UNVEILING THE TRUE IMPACT OF DRUG AND CELL LINE REPRESENTATIONS IN DRUG SYNERGY PREDICTION

Emine Beyza Çandır Soydemir
Computer Science and Engineering, MSc. Thesis, 2024

Thesis Jury

Assoc. Prof. Öznur Taştan (Thesis Advisor), Asst. Prof. Onur Varol,

Assoc. Prof. Abdullah Ercüment Çiçek

Date & Time: December 18th, 2024 – 10:30 AM

Place: FENS L030

Keywords : Drug Synergy, Deep Learning, Generalization, One-Hot-Enoding

Abstract

Drug combination therapy holds promise as an effective strategy for treating complex diseases such as cancer. However, due to the vast combinatorial space of drug combinations, experimental screening of all of them is not feasible. Computational models have been developed to prioritize drug pairs that could work synergistically to accelerate experimental screening efforts. These models are trained on large datasets of previously reported drug combination measurements and use rich representations of drugs and cell lines that encode chemical, structural, and biological properties.

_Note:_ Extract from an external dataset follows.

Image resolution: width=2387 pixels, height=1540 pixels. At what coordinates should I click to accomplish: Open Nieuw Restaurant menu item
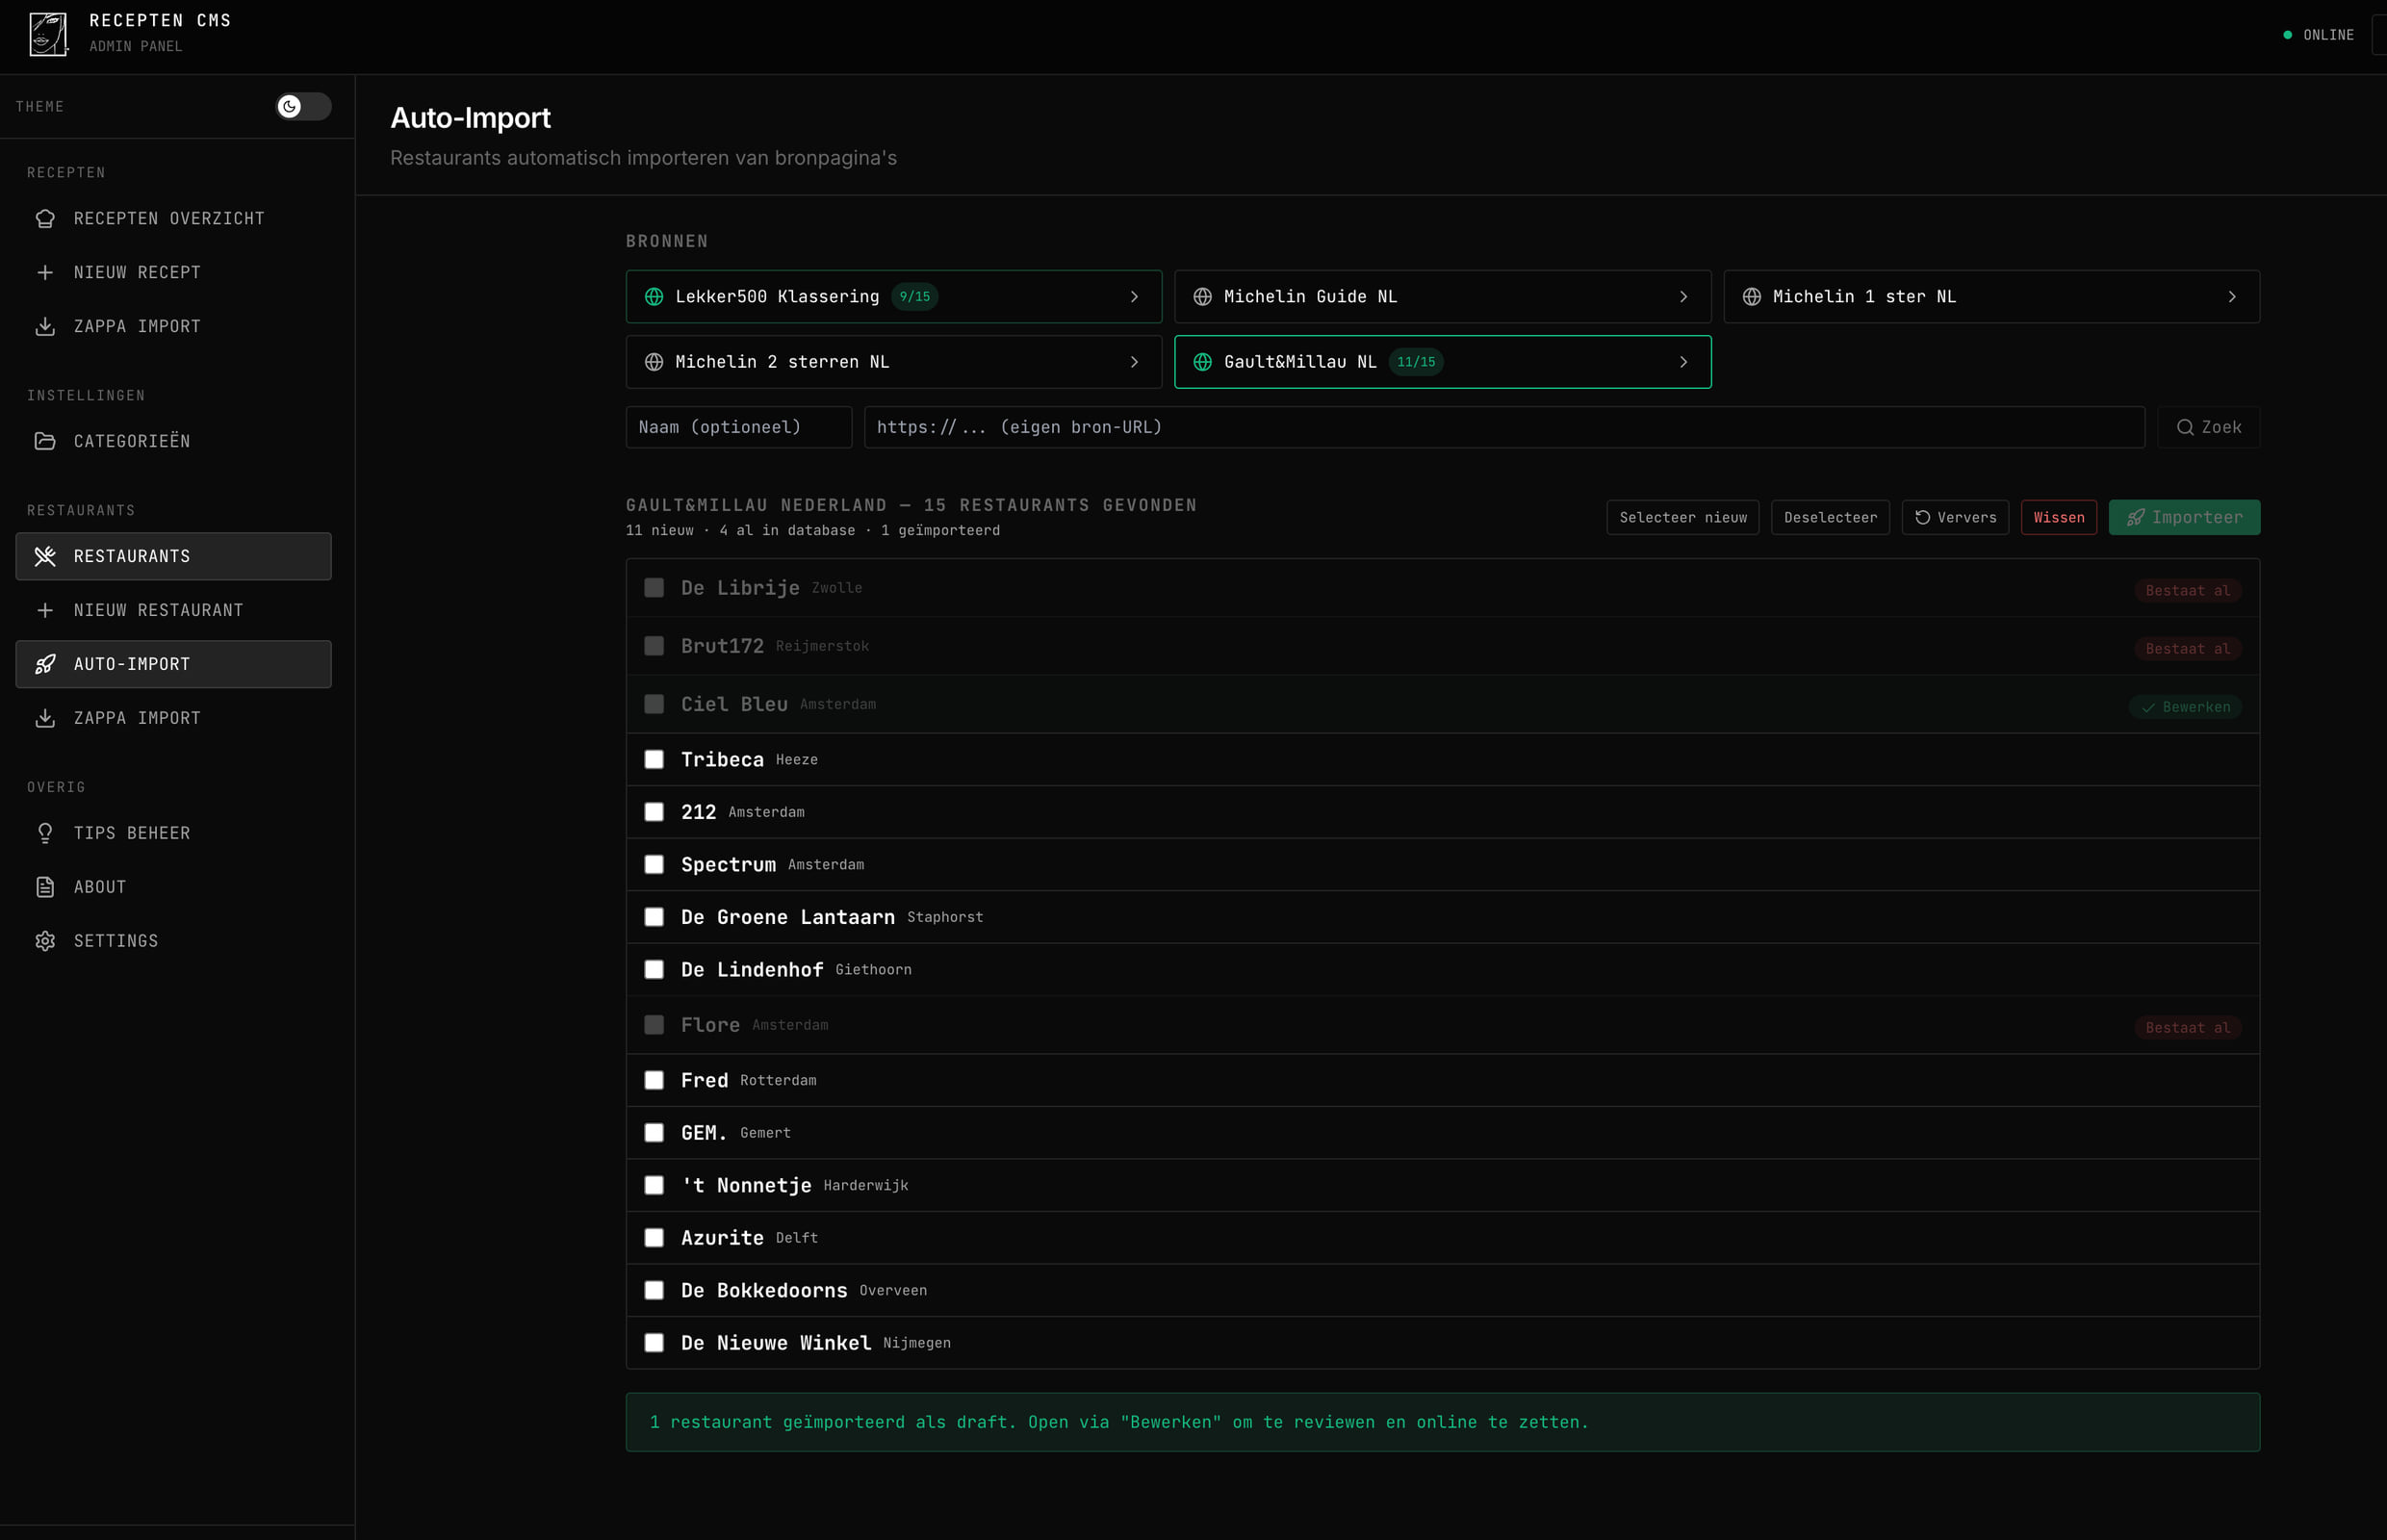click(158, 610)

In this thesis, we first aimed to improve upon our previous synergy predator, Matchmaker, by incorporating richer biological information such as pathways and mechanism of action or alternative drug representations. Despite all our efforts, none of the models could perform better. Motivated by these findings, we tested a more straightforward approach by replacing detailed feature representations with one-hot encodings of drugs and cell lines. Surprisingly, these models stripped of chemical and biological information can come very close to the results trained with rich biological and chemical information.

Here, in this thesis, we systematically experimented with published synergy prediction models by replacing drug representations and cell line features with a simple one-hot encoding of drugs and cell lines in various evaluation settings. Regardless of the drug input feature or the architecture, we observe that the simple one-hot encoding baseline performs similarly in all models. This unexpected result suggests that the representations serve as simple identifiers and models that capture general co-variation patterns of synergy measurements rather than learning chemical or biological information. This could be why the models do not generalize well to new drugs and cell lines. While synergy prediction models are still beneficial in deciding on what pairs to test within a panel of drugs and cell lines, these results demonstrate that alternative approaches are needed for developing synergy prediction models that could work across new drugs, cell lines, and patients.